There is a pattern in West Virginia's economic history that has held for a hundred and fifty years, and it is in the process of repeating. The actors and the resource have changed; the structure has not.

The coal industry was built on four legs: outside capital, marginalized local voice, natural resource extraction, and an equity-of-opportunity gap that left native West Virginians on the wrong side of the wealth their land produced. House Bill 2014 — signed by Governor Patrick Morrisey in late April 2025 and effective July 11, 2025 (WV Legislature, HB 2014 Enrolled; Observer WV) — set those same four legs under West Virginia's emerging artificial intelligence and data center industry. The resource being extracted has changed from anthracite to electricity, water, land, and grid capacity. The pattern has not.

This post is Big Nerd Idea's reading of that pattern. It is an editorial position, not a research paper — but the structural claims below are sourced, and the speculative ones are labeled [HYPOTHESIS] per our standing Epistemic Honesty directive.

The four parallels, plainly stated

1. Outside capital, dominant

Absentee ownership of West Virginia land is not a metaphor. It is the documented baseline of the state's economy.

  • By 1810, as much as 93 percent of present-day West Virginia was held by absentee owners (Appalachian Voices, "Owning the Mountains").
  • A 1974 study found two-thirds of private land in the state was owned or controlled by absentee landlords, and that in nearly half of West Virginia counties, at least half the land was owned by out-of-state corporate interests (Appalachian Voices).
  • Pocahontas Land Corporation — a Norfolk Southern subsidiary, corporate descendant of the Flat-top Coal Land Association formed by the president of the Norfolk & Western Railway (e-WV: Pocahontas Land Corporation) — has controlled over a million acres of natural-resource property across Alabama, Illinois, Kentucky, Tennessee, Virginia, and West Virginia.
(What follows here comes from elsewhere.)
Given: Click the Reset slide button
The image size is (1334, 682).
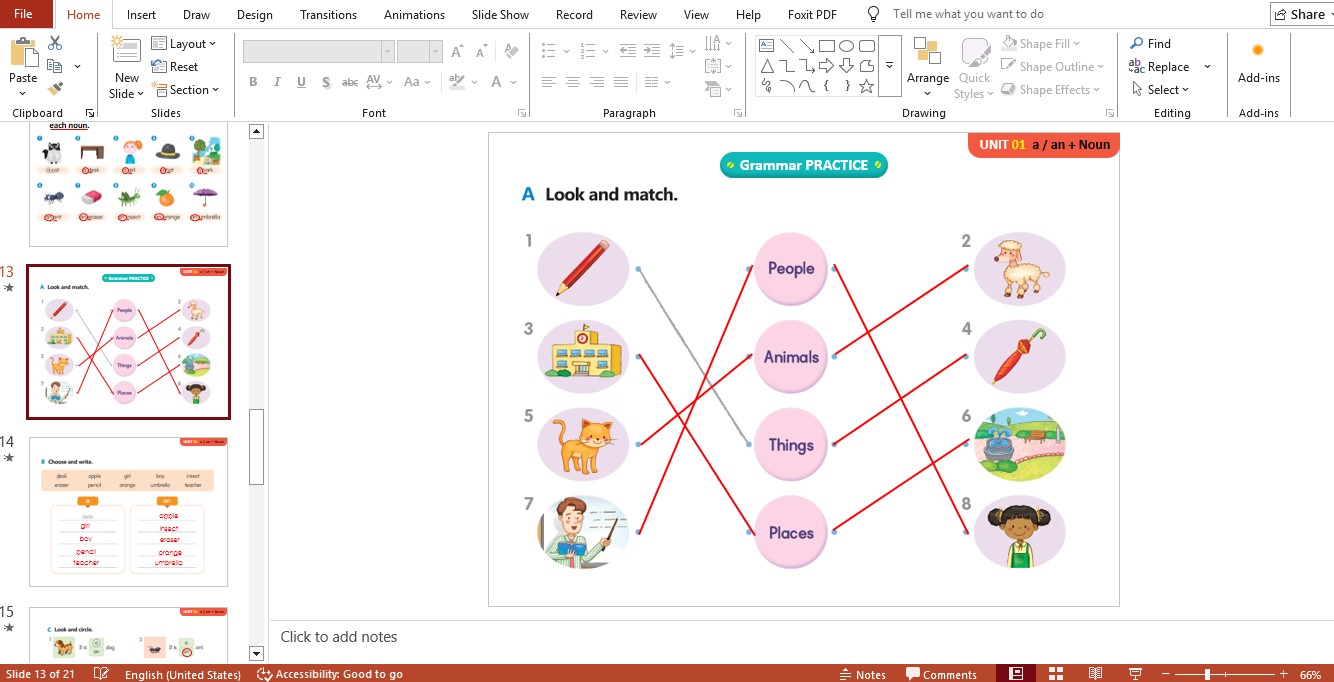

In Wyoming County, WV alone it owns roughly 25 percent of all privately-owned land, assessed at an average of less than $350 per acre in 2016 (Appalachian Voices).

The new actors are different in name only. Combined 2026 capital expenditure for the four largest hyperscalers — Microsoft, Google, Amazon, and Meta — is projected at $600–700 billion, with Microsoft's FY2026 capex guidance alone at $80 billion, roughly double FY2023 (Next Waves Insight). None of those companies is headquartered in West Virginia. Their interest in the state is, as the Daily Yonder put it, the data center rush in Appalachia — coal country re-cast as energy country, with West Virginia hollows and former strip mines suddenly attractive for the same reason they were attractive in 1880: cheap land, dispersed political opposition, and access to a natural resource that the coast badly needs.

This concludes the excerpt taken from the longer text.